◆ **ASSIGNED TASK**
Turn every row below into a Markdown table with a Number column and a Text column, numbering the rows in order and leaving out blank lines.

◆ **EXERCISE DATA**

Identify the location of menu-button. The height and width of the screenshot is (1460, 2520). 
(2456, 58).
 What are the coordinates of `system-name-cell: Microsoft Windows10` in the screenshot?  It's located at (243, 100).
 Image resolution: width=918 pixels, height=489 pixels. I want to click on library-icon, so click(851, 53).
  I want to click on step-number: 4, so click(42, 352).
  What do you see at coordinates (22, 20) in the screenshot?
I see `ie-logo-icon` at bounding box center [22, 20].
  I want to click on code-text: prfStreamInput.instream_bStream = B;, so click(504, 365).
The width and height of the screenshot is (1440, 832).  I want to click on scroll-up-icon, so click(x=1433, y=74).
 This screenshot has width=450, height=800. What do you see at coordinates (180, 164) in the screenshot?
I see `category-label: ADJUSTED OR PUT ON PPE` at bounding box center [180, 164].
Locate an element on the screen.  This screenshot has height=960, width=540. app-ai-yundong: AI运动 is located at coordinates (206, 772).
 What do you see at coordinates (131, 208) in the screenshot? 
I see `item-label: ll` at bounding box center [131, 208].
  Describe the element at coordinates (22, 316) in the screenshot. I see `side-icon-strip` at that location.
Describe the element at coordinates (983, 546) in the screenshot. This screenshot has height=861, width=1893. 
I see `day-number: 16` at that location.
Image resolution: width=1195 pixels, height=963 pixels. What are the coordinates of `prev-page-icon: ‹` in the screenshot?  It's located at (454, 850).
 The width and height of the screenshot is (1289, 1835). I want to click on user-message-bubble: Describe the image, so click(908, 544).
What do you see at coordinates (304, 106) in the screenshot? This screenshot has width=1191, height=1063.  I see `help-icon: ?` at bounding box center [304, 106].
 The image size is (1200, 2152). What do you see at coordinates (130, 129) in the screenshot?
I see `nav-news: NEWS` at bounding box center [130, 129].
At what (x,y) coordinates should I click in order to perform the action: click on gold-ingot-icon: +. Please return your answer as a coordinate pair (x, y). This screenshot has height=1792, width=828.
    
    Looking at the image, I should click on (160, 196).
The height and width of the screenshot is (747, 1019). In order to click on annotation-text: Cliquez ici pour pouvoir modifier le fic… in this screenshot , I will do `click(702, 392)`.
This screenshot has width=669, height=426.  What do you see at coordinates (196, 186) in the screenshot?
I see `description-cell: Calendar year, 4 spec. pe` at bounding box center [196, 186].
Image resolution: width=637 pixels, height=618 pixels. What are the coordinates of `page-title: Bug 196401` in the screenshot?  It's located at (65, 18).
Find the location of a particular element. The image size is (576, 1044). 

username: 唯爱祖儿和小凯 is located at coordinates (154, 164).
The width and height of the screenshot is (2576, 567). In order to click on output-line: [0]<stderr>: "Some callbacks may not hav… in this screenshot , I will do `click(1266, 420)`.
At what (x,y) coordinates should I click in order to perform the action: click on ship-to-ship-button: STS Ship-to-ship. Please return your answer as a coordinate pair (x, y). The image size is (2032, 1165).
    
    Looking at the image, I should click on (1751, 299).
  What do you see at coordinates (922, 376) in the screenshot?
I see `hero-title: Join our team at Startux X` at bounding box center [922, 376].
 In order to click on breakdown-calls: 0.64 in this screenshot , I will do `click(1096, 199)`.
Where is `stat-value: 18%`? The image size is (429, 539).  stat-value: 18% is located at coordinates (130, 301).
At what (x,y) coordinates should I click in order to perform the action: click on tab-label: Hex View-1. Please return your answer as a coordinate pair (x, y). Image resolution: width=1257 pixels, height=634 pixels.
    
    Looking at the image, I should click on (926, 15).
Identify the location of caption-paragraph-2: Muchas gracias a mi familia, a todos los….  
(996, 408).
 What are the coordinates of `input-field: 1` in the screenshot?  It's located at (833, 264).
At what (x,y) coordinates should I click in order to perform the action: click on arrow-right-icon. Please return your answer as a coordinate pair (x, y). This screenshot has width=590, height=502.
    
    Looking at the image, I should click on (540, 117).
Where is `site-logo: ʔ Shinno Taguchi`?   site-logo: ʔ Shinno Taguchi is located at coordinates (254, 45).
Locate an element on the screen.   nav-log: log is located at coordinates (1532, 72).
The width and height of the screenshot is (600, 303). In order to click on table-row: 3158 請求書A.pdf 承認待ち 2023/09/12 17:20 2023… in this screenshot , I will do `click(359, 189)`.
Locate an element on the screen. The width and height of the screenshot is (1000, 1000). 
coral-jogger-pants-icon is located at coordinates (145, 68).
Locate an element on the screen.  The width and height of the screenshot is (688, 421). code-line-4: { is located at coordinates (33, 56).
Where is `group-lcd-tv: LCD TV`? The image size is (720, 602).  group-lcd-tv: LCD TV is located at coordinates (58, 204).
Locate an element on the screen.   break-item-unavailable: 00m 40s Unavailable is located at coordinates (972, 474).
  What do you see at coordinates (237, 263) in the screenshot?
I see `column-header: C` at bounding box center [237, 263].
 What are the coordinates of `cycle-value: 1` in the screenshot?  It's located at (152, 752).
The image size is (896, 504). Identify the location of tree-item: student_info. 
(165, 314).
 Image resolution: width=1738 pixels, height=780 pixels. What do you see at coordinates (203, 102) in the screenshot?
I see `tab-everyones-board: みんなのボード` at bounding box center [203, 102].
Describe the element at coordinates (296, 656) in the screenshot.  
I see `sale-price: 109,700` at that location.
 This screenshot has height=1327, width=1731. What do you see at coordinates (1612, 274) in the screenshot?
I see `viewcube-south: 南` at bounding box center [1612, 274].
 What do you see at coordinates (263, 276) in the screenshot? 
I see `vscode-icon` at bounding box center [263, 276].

◆ **SOLUTION FOR THIS TASK**
| Number | Text |
|---|---|
| 1 | Identify the location of menu-button. The height and width of the screenshot is (1460, 2520).  |
| 2 | (2456, 58). |
| 3 |  What are the coordinates of `system-name-cell: Microsoft Windows10` in the screenshot?  It's located at (243, 100). |
| 4 |  Image resolution: width=918 pixels, height=489 pixels. I want to click on library-icon, so click(851, 53). |
| 5 |   I want to click on step-number: 4, so click(42, 352). |
| 6 |   What do you see at coordinates (22, 20) in the screenshot? |
| 7 | I see `ie-logo-icon` at bounding box center [22, 20]. |
| 8 |   I want to click on code-text: prfStreamInput.instream_bStream = B;, so click(504, 365). |
| 9 | The width and height of the screenshot is (1440, 832).  I want to click on scroll-up-icon, so click(x=1433, y=74). |
| 10 |  This screenshot has width=450, height=800. What do you see at coordinates (180, 164) in the screenshot? |
| 11 | I see `category-label: ADJUSTED OR PUT ON PPE` at bounding box center [180, 164]. |
| 12 | Locate an element on the screen.  This screenshot has height=960, width=540. app-ai-yundong: AI运动 is located at coordinates (206, 772). |
| 13 |  What do you see at coordinates (131, 208) in the screenshot?  |
| 14 | I see `item-label: ll` at bounding box center [131, 208]. |
| 15 |   Describe the element at coordinates (22, 316) in the screenshot. I see `side-icon-strip` at that location. |
| 16 | Describe the element at coordinates (983, 546) in the screenshot. This screenshot has height=861, width=1893.  |
| 17 | I see `day-number: 16` at that location. |
| 18 | Image resolution: width=1195 pixels, height=963 pixels. What are the coordinates of `prev-page-icon: ‹` in the screenshot?  It's located at (454, 850). |
| 19 |  The width and height of the screenshot is (1289, 1835). I want to click on user-message-bubble: Describe the image, so click(908, 544). |
| 20 | What do you see at coordinates (304, 106) in the screenshot? This screenshot has width=1191, height=1063.  I see `help-icon: ?` at bounding box center [304, 106]. |
| 21 |  The image size is (1200, 2152). What do you see at coordinates (130, 129) in the screenshot? |
| 22 | I see `nav-news: NEWS` at bounding box center [130, 129]. |
| 23 | At what (x,y) coordinates should I click in order to perform the action: click on gold-ingot-icon: +. Please return your answer as a coordinate pair (x, y). This screenshot has height=1792, width=828. |
| 24 |     Looking at the image, I should click on (160, 196). |
| 25 | The height and width of the screenshot is (747, 1019). In order to click on annotation-text: Cliquez ici pour pouvoir modifier le fic… in this screenshot , I will do `click(702, 392)`. |
| 26 | This screenshot has width=669, height=426.  What do you see at coordinates (196, 186) in the screenshot? |
| 27 | I see `description-cell: Calendar year, 4 spec. pe` at bounding box center [196, 186]. |
| 28 | Image resolution: width=637 pixels, height=618 pixels. What are the coordinates of `page-title: Bug 196401` in the screenshot?  It's located at (65, 18). |
| 29 | Find the location of a particular element. The image size is (576, 1044).  |
| 30 | username: 唯爱祖儿和小凯 is located at coordinates (154, 164). |
| 31 | The width and height of the screenshot is (2576, 567). In order to click on output-line: [0]<stderr>: "Some callbacks may not hav… in this screenshot , I will do `click(1266, 420)`. |
| 32 | At what (x,y) coordinates should I click in order to perform the action: click on ship-to-ship-button: STS Ship-to-ship. Please return your answer as a coordinate pair (x, y). The image size is (2032, 1165). |
| 33 |     Looking at the image, I should click on (1751, 299). |
| 34 |   What do you see at coordinates (922, 376) in the screenshot? |
| 35 | I see `hero-title: Join our team at Startux X` at bounding box center [922, 376]. |
| 36 |  In order to click on breakdown-calls: 0.64 in this screenshot , I will do `click(1096, 199)`. |
| 37 | Where is `stat-value: 18%`? The image size is (429, 539).  stat-value: 18% is located at coordinates (130, 301). |
| 38 | At what (x,y) coordinates should I click in order to perform the action: click on tab-label: Hex View-1. Please return your answer as a coordinate pair (x, y). Image resolution: width=1257 pixels, height=634 pixels. |
| 39 |     Looking at the image, I should click on (926, 15). |
| 40 | Identify the location of caption-paragraph-2: Muchas gracias a mi familia, a todos los….   |
| 41 | (996, 408). |
| 42 |  What are the coordinates of `input-field: 1` in the screenshot?  It's located at (833, 264). |
| 43 | At what (x,y) coordinates should I click in order to perform the action: click on arrow-right-icon. Please return your answer as a coordinate pair (x, y). This screenshot has width=590, height=502. |
| 44 |     Looking at the image, I should click on (540, 117). |
| 45 | Where is `site-logo: ʔ Shinno Taguchi`?   site-logo: ʔ Shinno Taguchi is located at coordinates (254, 45). |
| 46 | Locate an element on the screen.   nav-log: log is located at coordinates (1532, 72). |
| 47 | The width and height of the screenshot is (600, 303). In order to click on table-row: 3158 請求書A.pdf 承認待ち 2023/09/12 17:20 2023… in this screenshot , I will do `click(359, 189)`. |
| 48 | Locate an element on the screen. The width and height of the screenshot is (1000, 1000).  |
| 49 | coral-jogger-pants-icon is located at coordinates (145, 68). |
| 50 | Locate an element on the screen.  The width and height of the screenshot is (688, 421). code-line-4: { is located at coordinates (33, 56). |
| 51 | Where is `group-lcd-tv: LCD TV`? The image size is (720, 602).  group-lcd-tv: LCD TV is located at coordinates (58, 204). |
| 52 | Locate an element on the screen.   break-item-unavailable: 00m 40s Unavailable is located at coordinates (972, 474). |
| 53 |   What do you see at coordinates (237, 263) in the screenshot? |
| 54 | I see `column-header: C` at bounding box center [237, 263]. |
| 55 |  What are the coordinates of `cycle-value: 1` in the screenshot?  It's located at (152, 752). |
| 56 | The image size is (896, 504). Identify the location of tree-item: student_info.  |
| 57 | (165, 314). |
| 58 |  Image resolution: width=1738 pixels, height=780 pixels. What do you see at coordinates (203, 102) in the screenshot? |
| 59 | I see `tab-everyones-board: みんなのボード` at bounding box center [203, 102]. |
| 60 | Describe the element at coordinates (296, 656) in the screenshot.   |
| 61 | I see `sale-price: 109,700` at that location. |
| 62 |  This screenshot has height=1327, width=1731. What do you see at coordinates (1612, 274) in the screenshot? |
| 63 | I see `viewcube-south: 南` at bounding box center [1612, 274]. |
| 64 |  What do you see at coordinates (263, 276) in the screenshot?  |
| 65 | I see `vscode-icon` at bounding box center [263, 276]. |